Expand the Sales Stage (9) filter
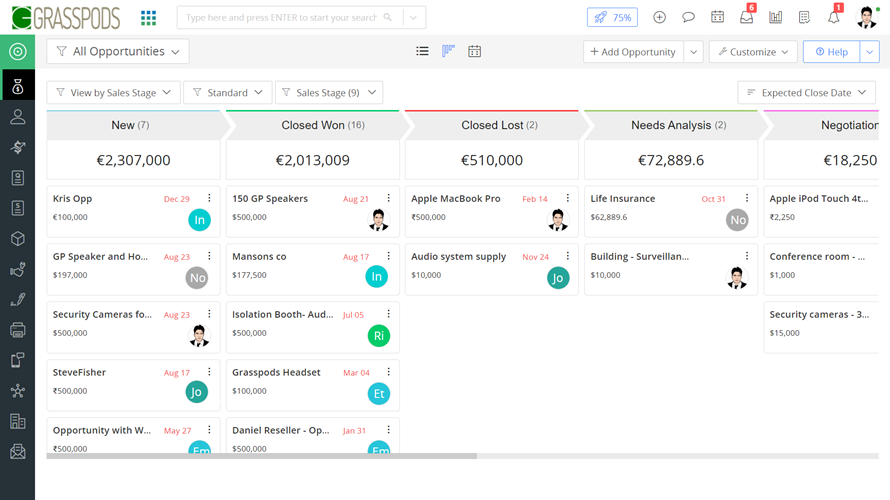890x500 pixels. [329, 93]
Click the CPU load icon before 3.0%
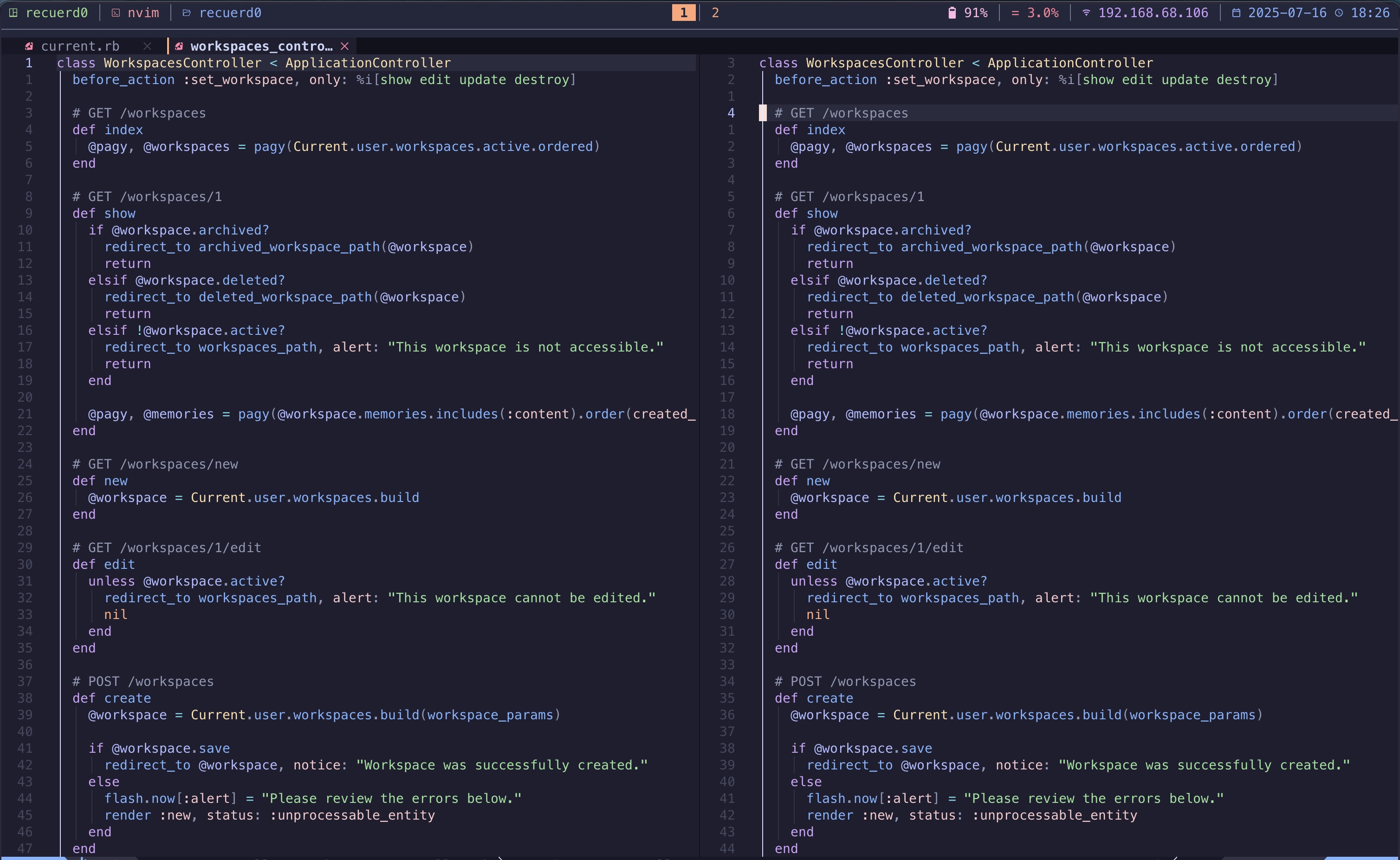This screenshot has height=860, width=1400. click(x=1015, y=13)
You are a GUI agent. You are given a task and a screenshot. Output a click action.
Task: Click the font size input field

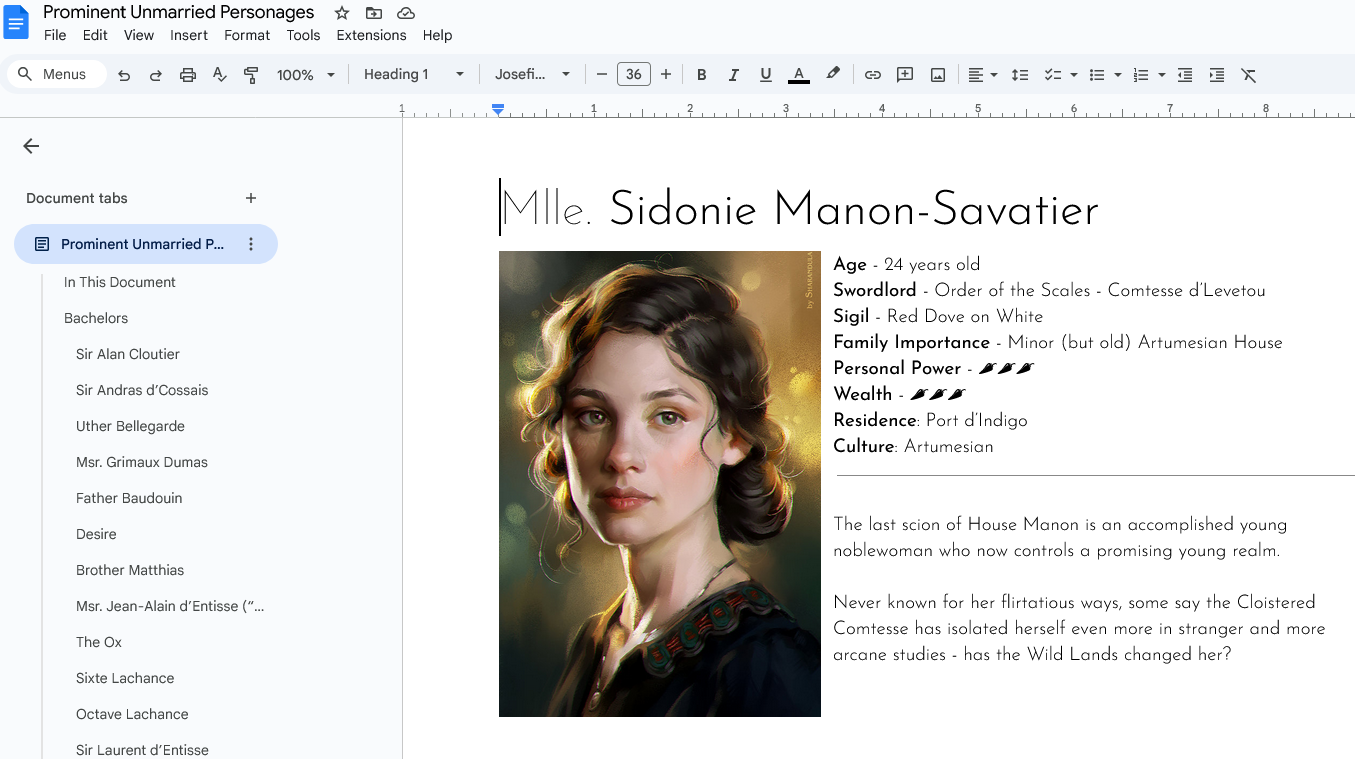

★ ★ ★ ★ ★

§ Stated problem:
Repeat every line of text in the material above word for word, leaving the pictures out of your answer.

§ Exercise response:
Expand the Sales Stage (9) filter
890x500 pixels. [329, 93]
Click the CPU load icon before 3.0%
This screenshot has height=860, width=1400. click(x=1015, y=13)
You are a GUI agent. You are given a task and a screenshot. Output a click action.
Task: Click the font size input field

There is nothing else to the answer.